Als je een kind zijn boterhammetje ziet eten blijft heel vaak de korst over. Hoezeer je uitlegt dat dit perfect eetbaar is en dat het zelfs lekker is, niets helpt. Nochtans, ze zijn gek op stokbrood, en vooral op het uiteinde, en dan vormen korsten geen belemmering...
Onlangs dacht ik, wat zijn we dom. We snijden de boterham in kleine stukjes, de kleine houdt zijn boterham vast aan de korst en het resultaat: zonder in je eigen vingers te bijten kan je dit laatste stukje misschien wel niet opeten. Op die manier dient de korst als een soort handvat.

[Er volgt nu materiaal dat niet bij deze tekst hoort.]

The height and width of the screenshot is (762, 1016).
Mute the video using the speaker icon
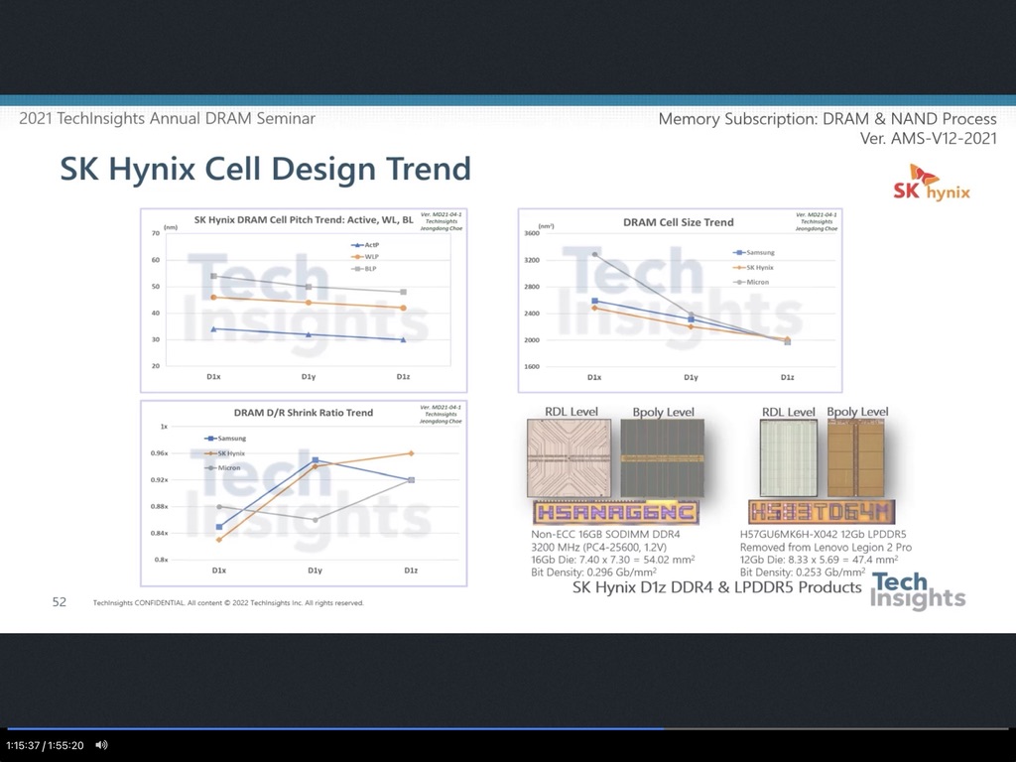click(101, 745)
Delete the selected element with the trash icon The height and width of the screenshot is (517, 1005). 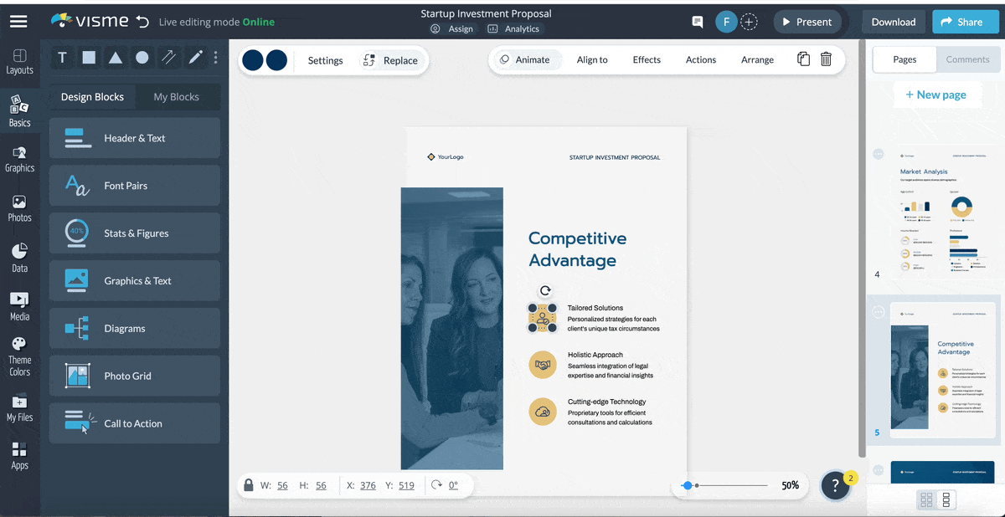(826, 59)
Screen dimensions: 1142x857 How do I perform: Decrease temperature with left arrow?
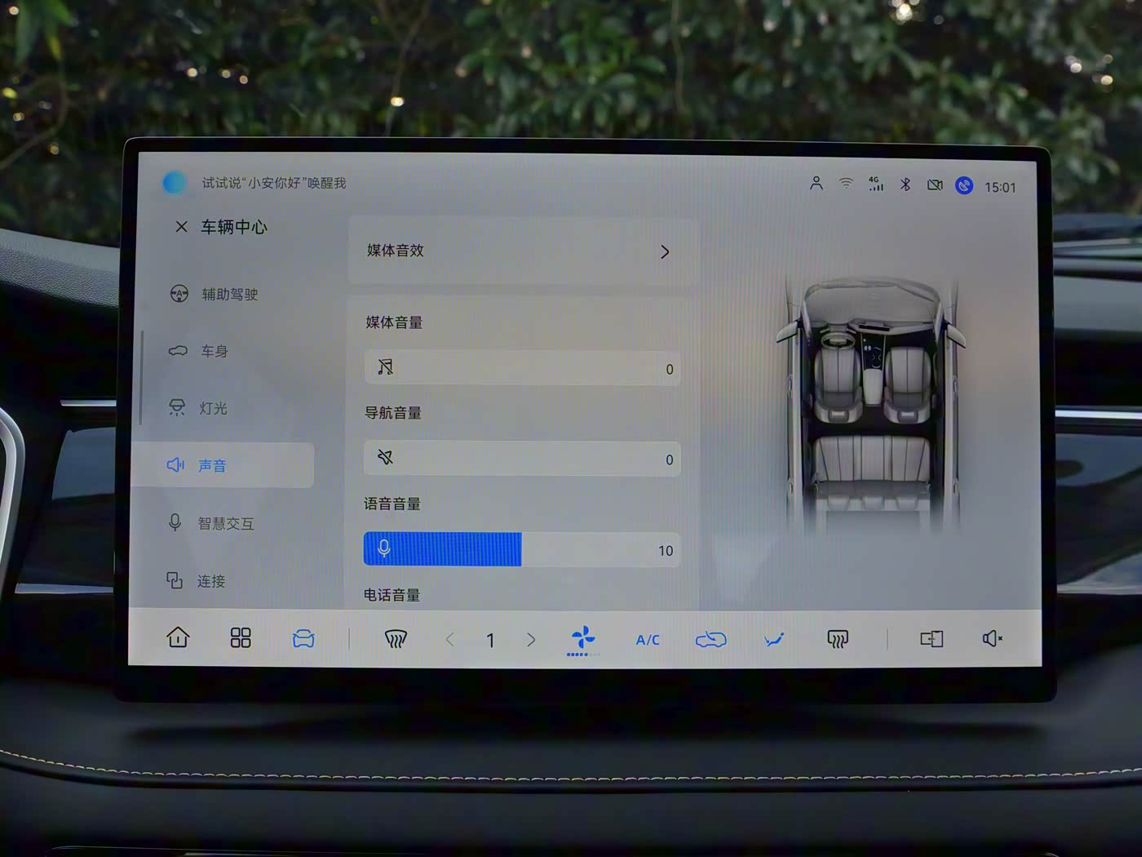[450, 640]
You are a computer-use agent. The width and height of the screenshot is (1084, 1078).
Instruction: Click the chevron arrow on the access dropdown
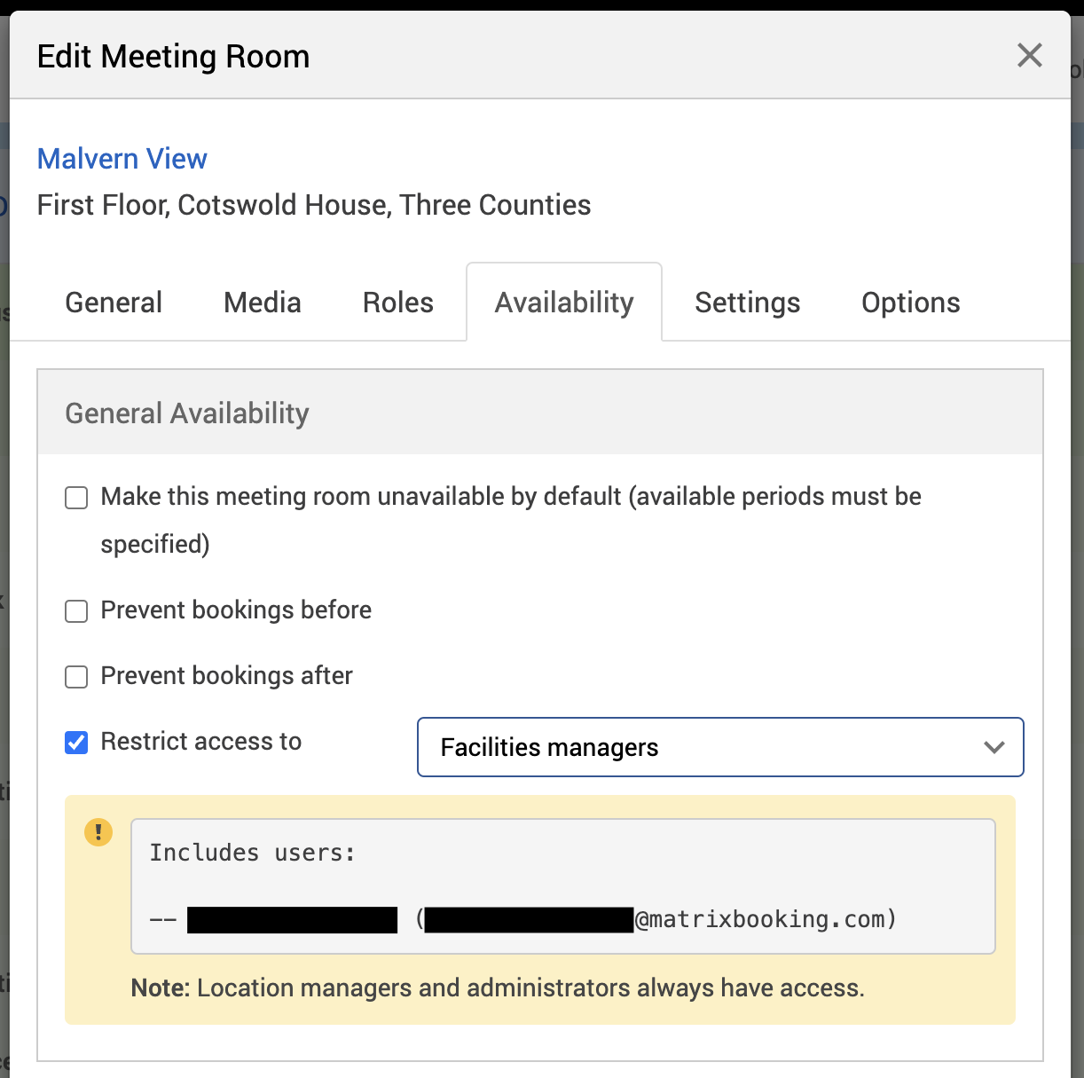994,747
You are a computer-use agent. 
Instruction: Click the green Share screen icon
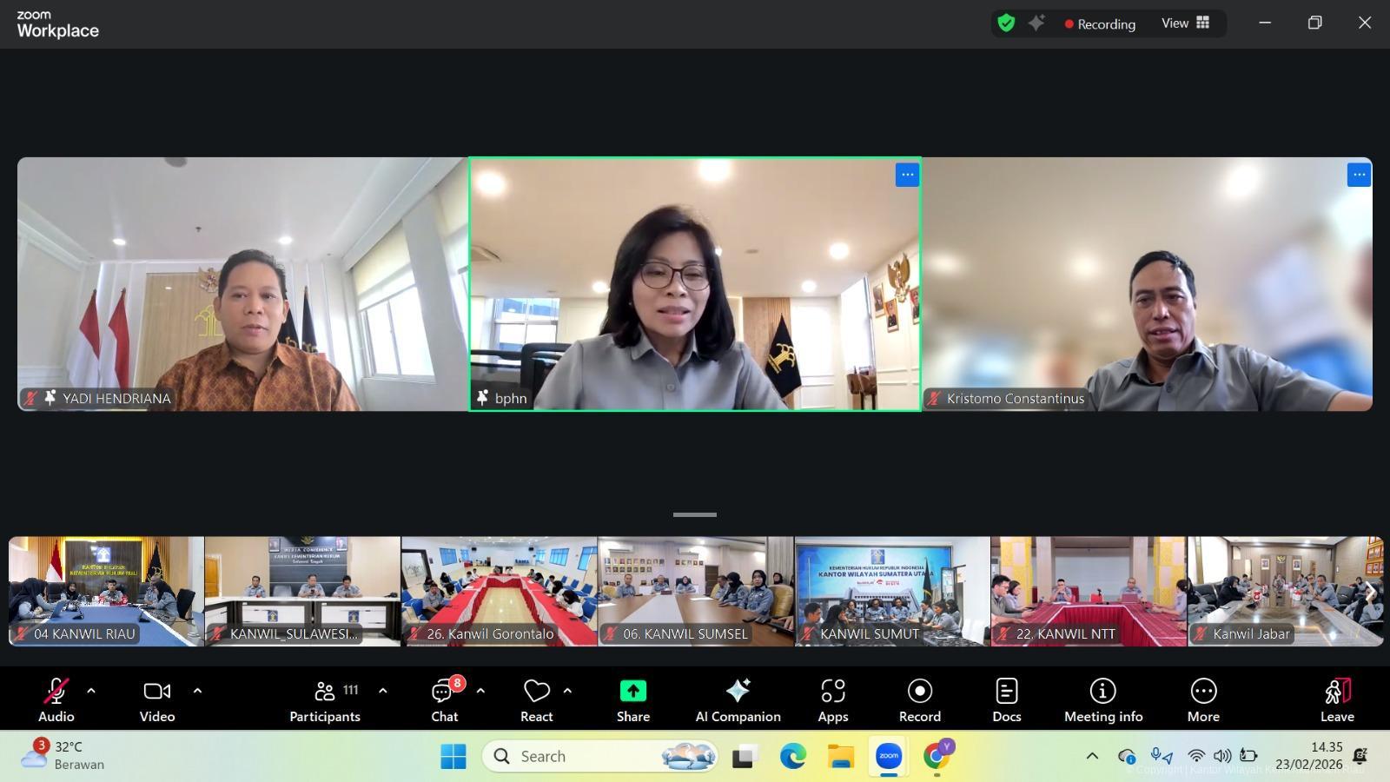632,692
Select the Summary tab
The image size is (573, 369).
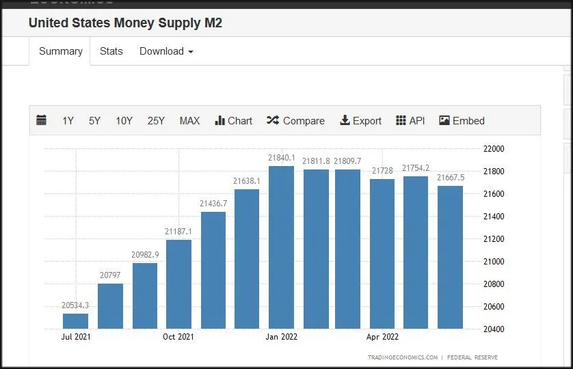click(60, 51)
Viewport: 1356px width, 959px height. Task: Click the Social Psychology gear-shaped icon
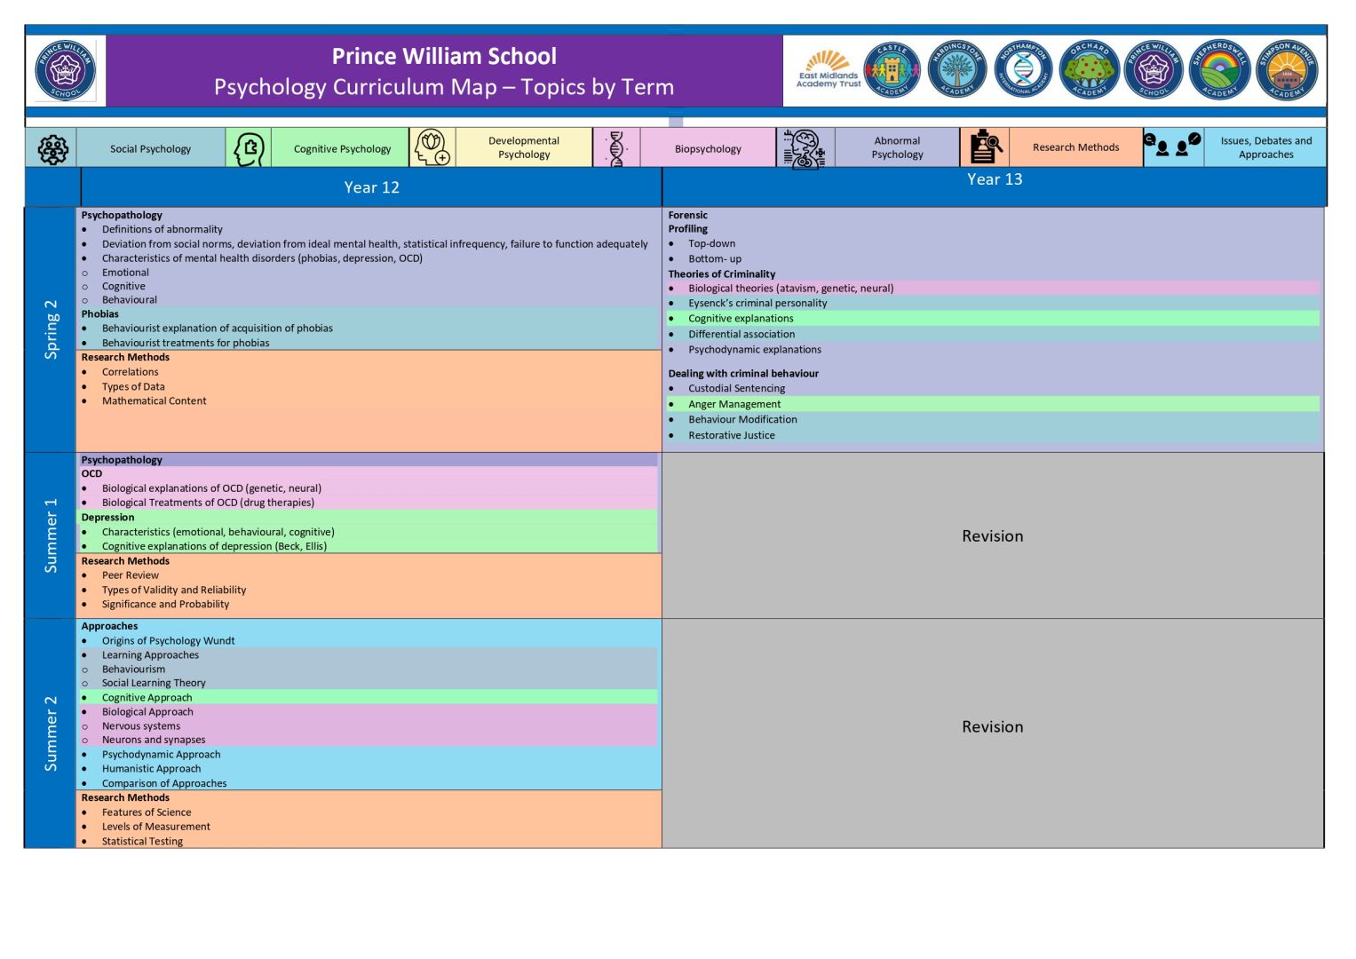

Test: geef de kleine een groter stuk boterham zodat hij wel een behoorlijk stuk korst kan opeten zonder de eigen vingers te raken. Om het je visueel voor te stellen: geen stuk met een J-vormige korst maar met een U-vormige korst.
Resultaat: De boterham wordt weer mooi afgegeten en er blijft weer een U-vormige korst over.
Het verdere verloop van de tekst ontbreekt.